Carlos y Walter se habían conocido en el Bar Tac y rápidamente se hicieron amigos. Compartían gustos aunque tenían una personalidad bastante diferente. Carlos, mecánico, era extrovertido y ampuloso en sus gestos, mientras que Walter prefería el perfil bajo, con menos gritos y más mordacidad. Sus mujeres, Marcela y Beatriz, sencillamente dos ángeles que toleraban a un par de muchachos que se adecuaban perfectamente en la definición de lo que conocemos como atorrantes. En el buen sentido, claro.
La velada era amena, entre risas, anécdotas, burlas, gritos y mucho, pero mucho vino. A decir verdad, una velada jamás sería aburrida si Carlos participaba de ella. Su carácter lo hacía uno de los tipos más queridos del barrio. En el taller, todos confiaban en él; aunque no necesariamente cumpliera siempre al detalle con su trabajo. Sus clientes le eran fieles sólo para estar allí; escuchar sus anécdotas y sus chistes. Todo un personaje.
El vino corría a raudales, pero su complemento ideal, el hielo, comenzaba a escasear. Tanto, que se hizo necesario cumplir con la arriesgada misión de buscar más rolitos. En esa época, mediados de los años ochenta, Córdoba no era una ciudad precisamente funcional para los noctámbulos. Conseguir algo a altas horas de la noche, lo que sea, podía transformarse en una verdadera misión imposible, puesto que el panorama comercial no era precisamente variado, ni rico, ni barato. Con todo, los dos caballeros se ofrecieron al riesgo y salieron a la oscuridad de la noche para consumar su misión: obtener hielo, de cualquier forma. Y en el barrio General Paz de esa época, cualquier forma era el Bar Tac. Si algo había que conseguir en la noche, lo que sea, el Bar Tac era el lugar indicado.
Sin dudarlo, Carlos y Walter partieron decididos al local nocturno para pedir un poco de hielo. Tampoco hacía falta tanto, ya que eran las tres de la mañana y, con sus esposas, no podrían durar mucho más. Llegaron al bar, hablaron con la Chancha y le contaron su problema. Mientras el encargado del bar acudía amablemente a cumplir sus deseos, Carlos y Walter se pidieron un par de wiskies, para pasar el rato.
Una hora después, el hielo se deshacía en una bolsa de plástico junto a los dos caballeros, quienes se babeaban hablando bajo a dos señoritas desconocidas, sin nombre, sin pasado y casi que sin belleza.
Una hora después, Carlos y Walter seguían apoltronados a la barra y las dos señoritas se habían transformado en cuatro amigos, que los invitaban amablemente al cabaret. Casi sin pensarlo, en realidad, sin pensarlo, los protagonistas de esta historia tomaron sus abrigos, las llaves del auto, pidieron a la Chancha que les dejara llevarse los vasos pues el wisky importado no era nada barato, y salieron con el ímpetu de aquellos que no saben lo que hacen.

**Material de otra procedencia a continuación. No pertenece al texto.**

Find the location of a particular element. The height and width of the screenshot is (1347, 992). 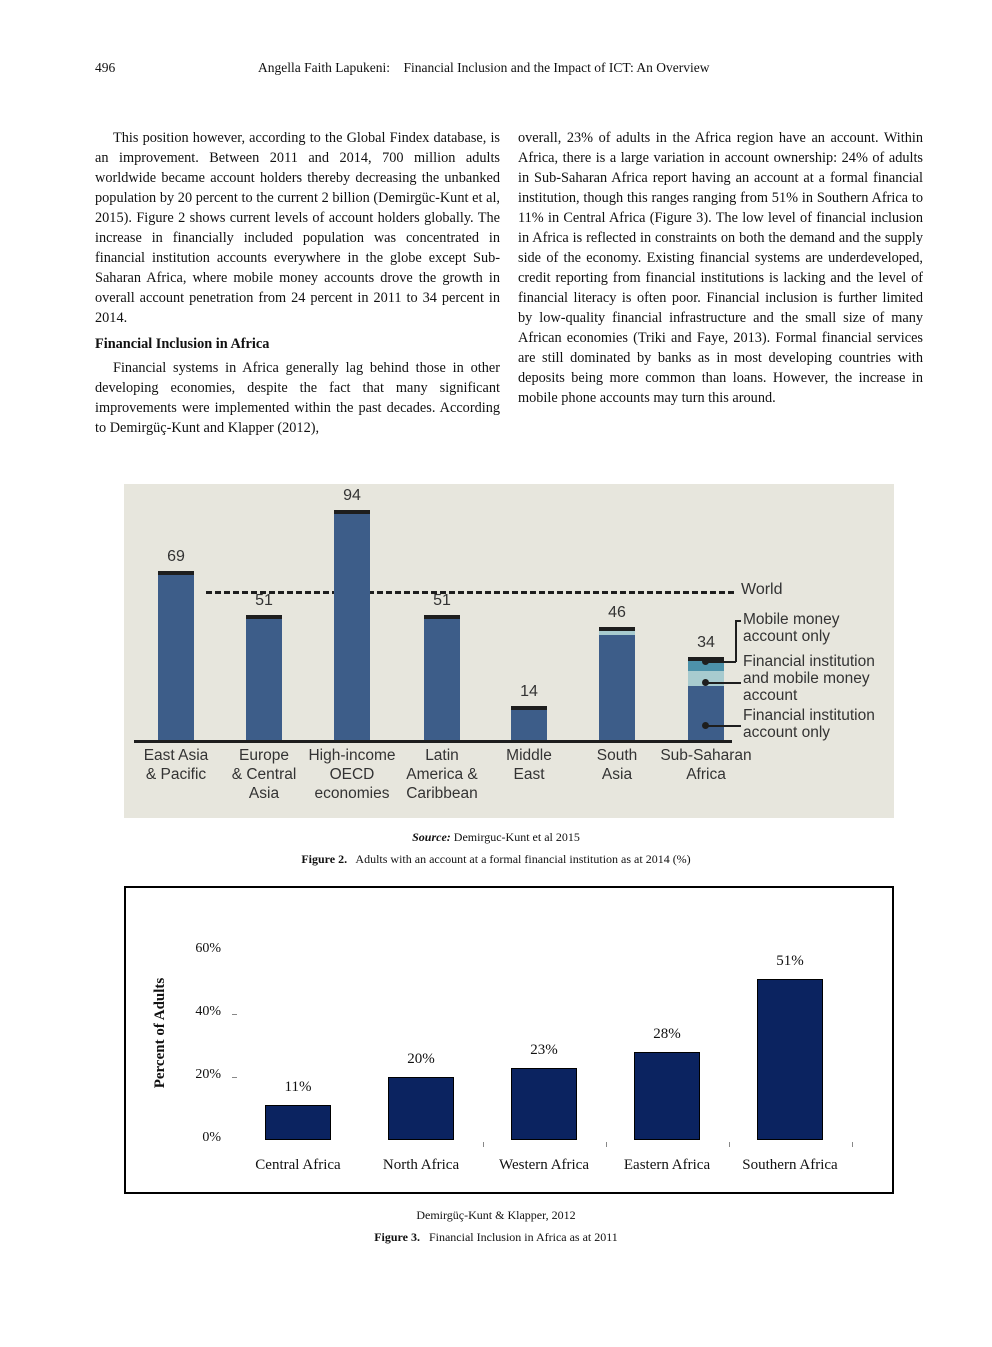

category-label: South Asia is located at coordinates (617, 765).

Una hora después, Walter se había ido a dormir, vencido por el etílico, pero Carlos se mantenía estoico ya en un boliche bailando, decidido a recibir los primeros rayos de sol cuando regresara a casa. Movía sus caderas, ensayaba alguna coreografía para una canción puntual, sonreía mostrando sus dientes blancos y encendía sus ojos celestes; todo un show único y gratuito ofrecido a cuanta mina le pasara cerca. Carlos estaba en su salsa. Para eso había nacido, para gustar a los demás. Y por esa sencilla razón era un excelente mecánico, como podría haber sido un excelente relaciones públicas de la multinacional más importante del mundo. Todo lo que tenga que ver con el trato humano y la simpatía pertenecía al dominio de Carlos.
Sin embargo, hasta los más talentosos sufren imprevistos. En medio de las sonrisas, las miradas centellantes y los bailes sugestivos, Carlos sintió que alguien golpeaba con fuerza su hombro. Como si lo llamaran, pero con desesperación y urgencia. Rápidamente, con sus dientes blancos brillando ante la luz negra como la luna cuando asoma por un horizonte oscuro y con su simpatía en flor, giró su cuerpo con dificultad y halló a su Bichi, a Marcela, a su amada esposa que lo había rastreado por todo Córdoba desde las tres de la mañana.
-¡Bichi! – gritó Carlos con una amable sorpresa- ¿Qué hacés por acá?
Hoy, veintipico de años después, Carlos y Bichi siguen juntos.